■ Task directions:
Retype word for word the stretch of entries below from the line that has "The image size is (408, 418)." through the line that has "Task: Click the Compare + input field", and omit the pictures.

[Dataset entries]
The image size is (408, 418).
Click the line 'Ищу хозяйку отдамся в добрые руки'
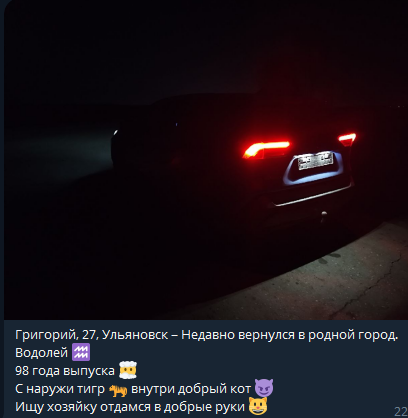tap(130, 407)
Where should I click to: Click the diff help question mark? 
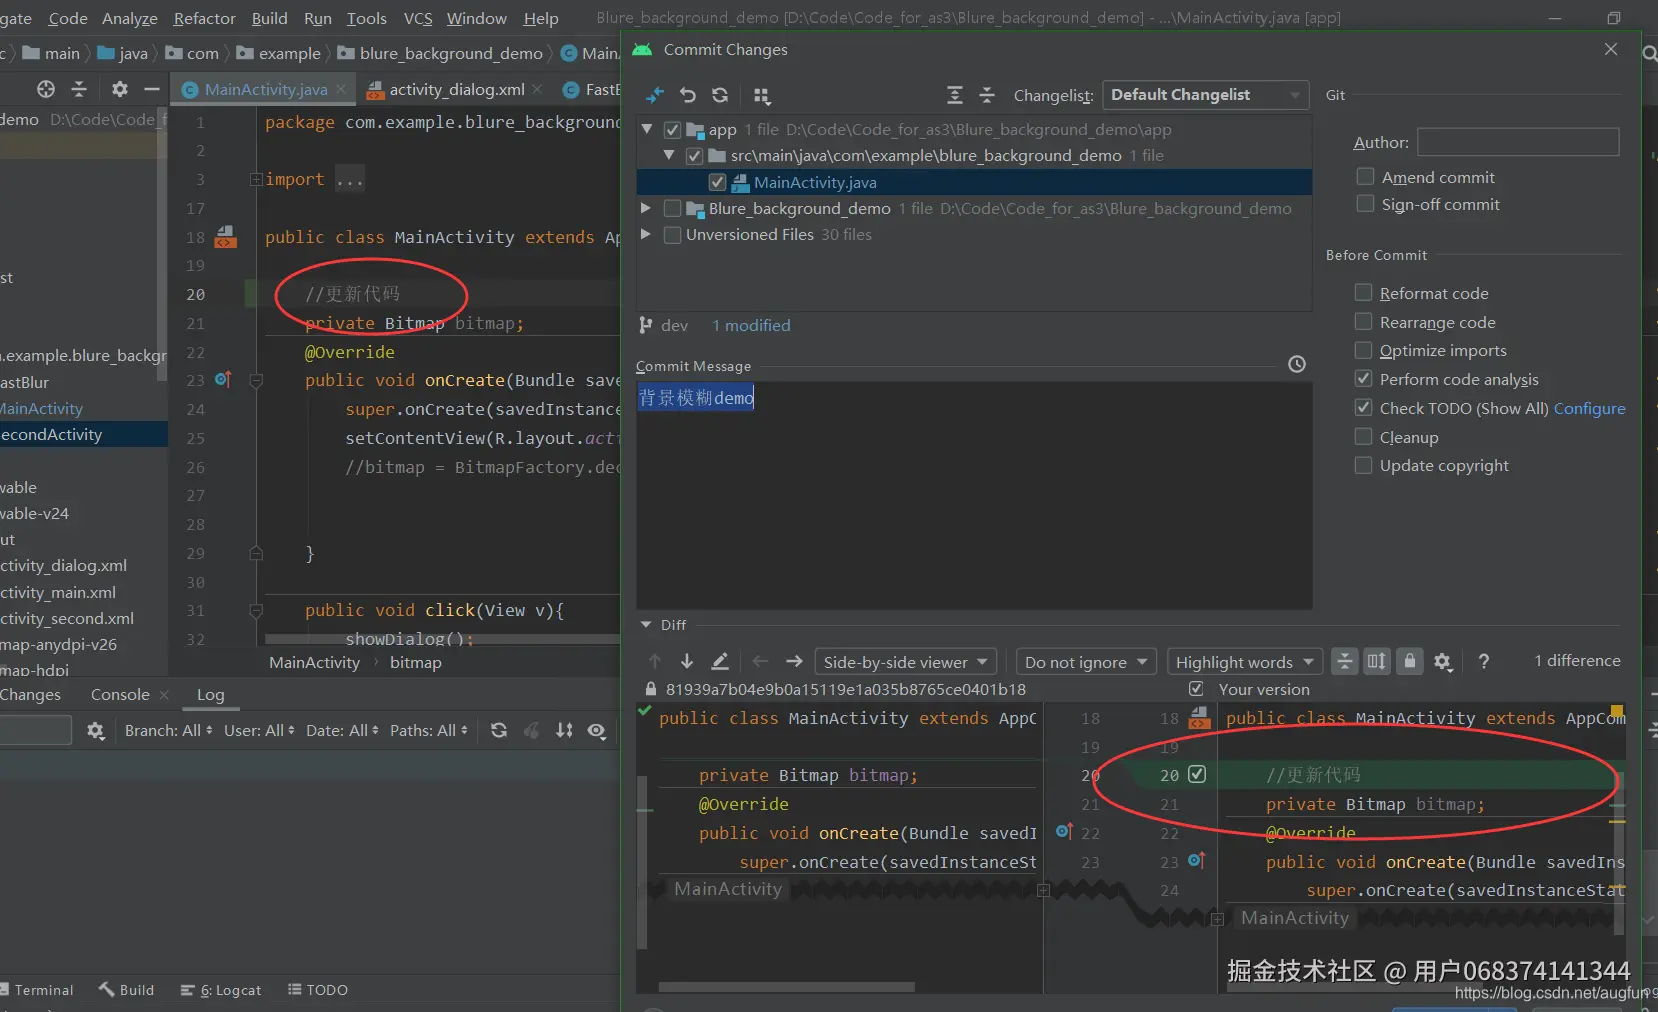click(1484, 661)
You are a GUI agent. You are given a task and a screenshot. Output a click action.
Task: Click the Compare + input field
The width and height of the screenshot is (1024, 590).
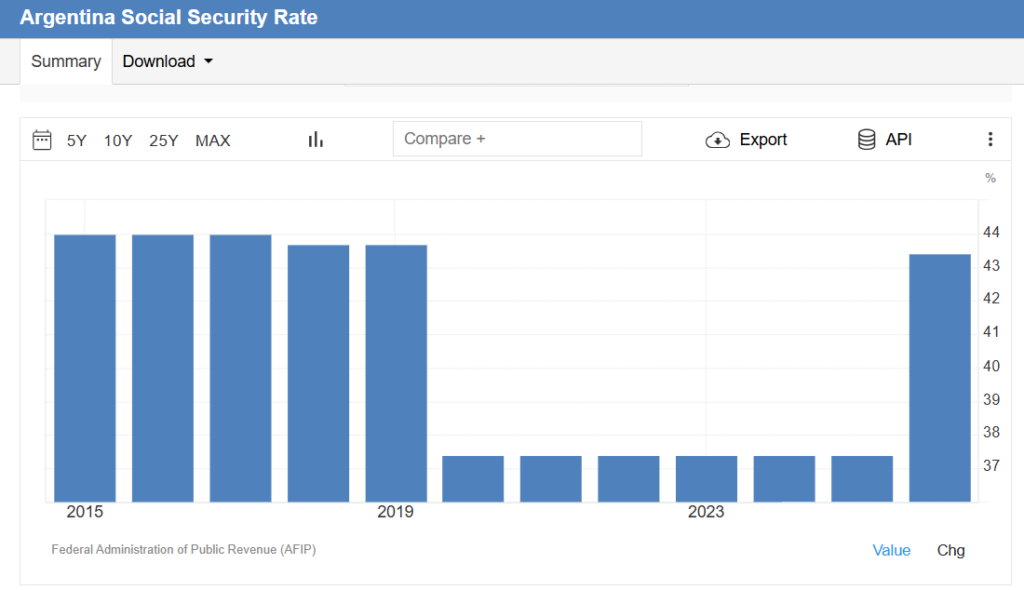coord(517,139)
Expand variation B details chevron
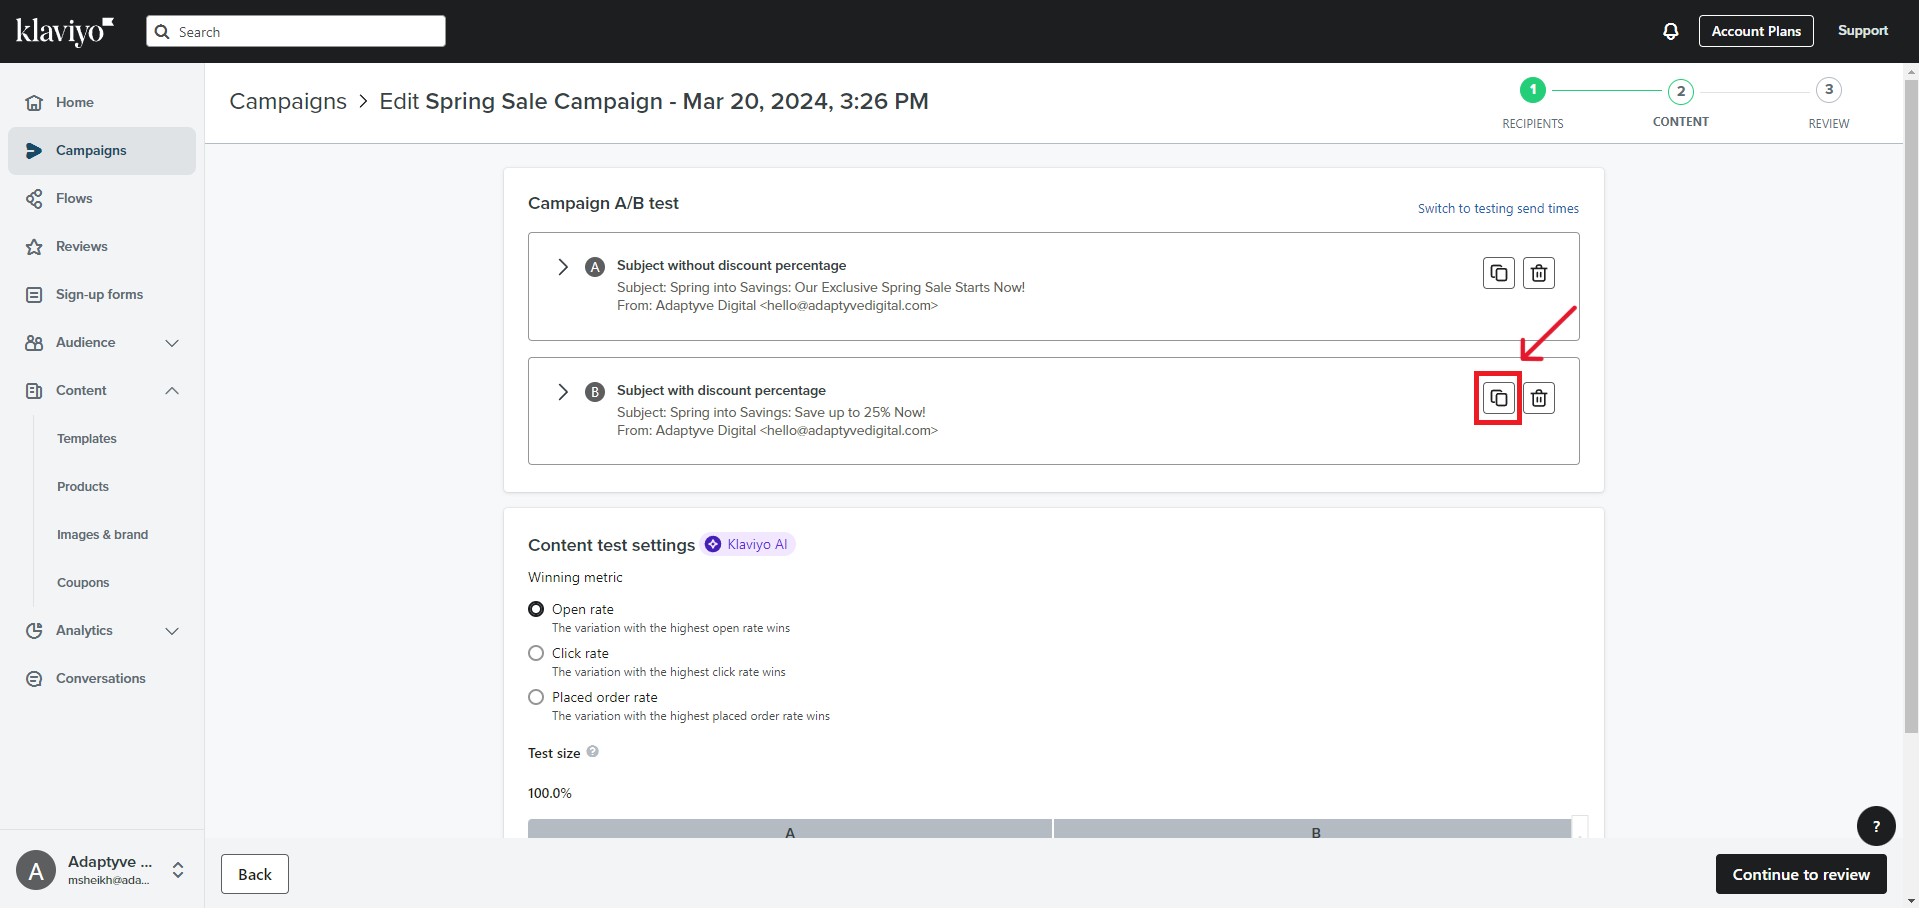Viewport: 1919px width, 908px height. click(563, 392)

* * *

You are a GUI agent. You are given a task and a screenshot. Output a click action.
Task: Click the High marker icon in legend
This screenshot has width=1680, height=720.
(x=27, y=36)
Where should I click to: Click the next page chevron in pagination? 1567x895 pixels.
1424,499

==

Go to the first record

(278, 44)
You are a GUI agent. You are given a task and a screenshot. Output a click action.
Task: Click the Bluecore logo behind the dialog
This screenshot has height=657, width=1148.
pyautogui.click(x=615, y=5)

■ Answer section:
The image size is (408, 418).
Click the line 'Ищу хозяйку отдамся в добрые руки'
tap(130, 407)
Where should I click to: Click the diff help question mark? 
click(1484, 661)
You are a GUI agent. You are given a task and a screenshot. Output a click action.
Task: Click the Compare + input field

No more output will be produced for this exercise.